*ABOUT THIS TASK:*
Would you retype each record exactly as given?

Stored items
##############################
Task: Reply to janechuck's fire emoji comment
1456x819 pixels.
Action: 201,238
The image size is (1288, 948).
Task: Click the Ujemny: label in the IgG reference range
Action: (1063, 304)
##############################
*YOUR SOLUTION:*
Task: Reply to janechuck's fire emoji comment
1456x819 pixels.
Action: 201,238
The image size is (1288, 948).
Task: Click the Ujemny: label in the IgG reference range
Action: (1063, 304)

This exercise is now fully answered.